Moses’ Failure

We just finished Deuteronomy in Morning Prayer in the Episcopal Church. It was an abbreviated, high-velocity race through the book, but even in rather abstracted form the displeasure of God with Moses comes through. I’m not going to write about that—what it was, what exactly Moses did wrong. The text always seems ambiguous to me. Suffice it to note that in the event Moses was angry.

Moses was often angry. The first time we become aware of him as an adult, he is in Egypt, a Hebrew living with the Egyptians but not under their oppressive yoke. He sees an injustice being committed—an Egyptian smiting (beating) a Hebrew—and he intervenes and kills the wrong-doer. (See Ex. 2:11-12.) A high-spirited, gut-level desire for justice seems part of his character. He could not stand for wrong to be done. Such anger is not necessarily a bad thing, indeed it can be the right thing. It is appropriate to feel the wrongness of injustice, and often the appropriate feeling is anger.

This, in Moses, I had seen before.
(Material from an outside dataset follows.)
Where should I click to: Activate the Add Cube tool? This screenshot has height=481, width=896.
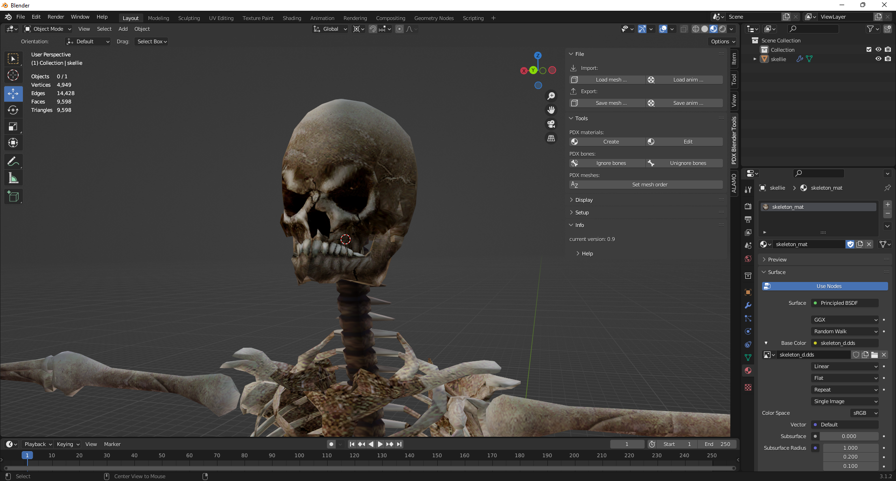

But something new came through recently. (Do you know you can read the Bible for years and still find new things in it? At least, it happens to me.) In Exodus, after the Ten Commandments are given, God has much more in the way of laws to give. In chapters 21–23 he promulgates many judgments (rules or ordinances), most of them having to do with how people are to treat each other. After God tells Moses all these, Moses summons the people and repeats to them all the words and judgments that God had spoken. (This is told in Ex. 24.) The people agree to keep all that God has commanded. Then Moses writes the words down. Then he builds an altar, sets up pillars (one for each tribe), orders sacrifice to be made, and takes half the blood and throws it on the altar. Then: he reads the words he has written down, God’s laws, “the book of the covenant.” And again: all the people say they will keep all of God’s words. Finally, Moses takes the other half of the blood and throws it on the people.

You are wondering, perhaps, what’s new in this. What’s new is that this sacrifice was Moses’ idea. None of the ordinances that God had given him had told him that there was to be this sacrifice. The twelve pillars, the animals, the blood divided: all this was Moses’ idea. God had not asked for it.

Thus Moses joins the list. Cain and Abel made offerings to God—which God had not asked for, and with troubling result. Noah, after the flood, killed some of the animals that had been spared the devastation—a sacrifice God had not asked for. When God smelled Noah’s sacrifice, pleasing but not requested, God said he would never again send a flood because the human heart is wicked from the get-go. There is something twisted in us, something that is present in every human heart.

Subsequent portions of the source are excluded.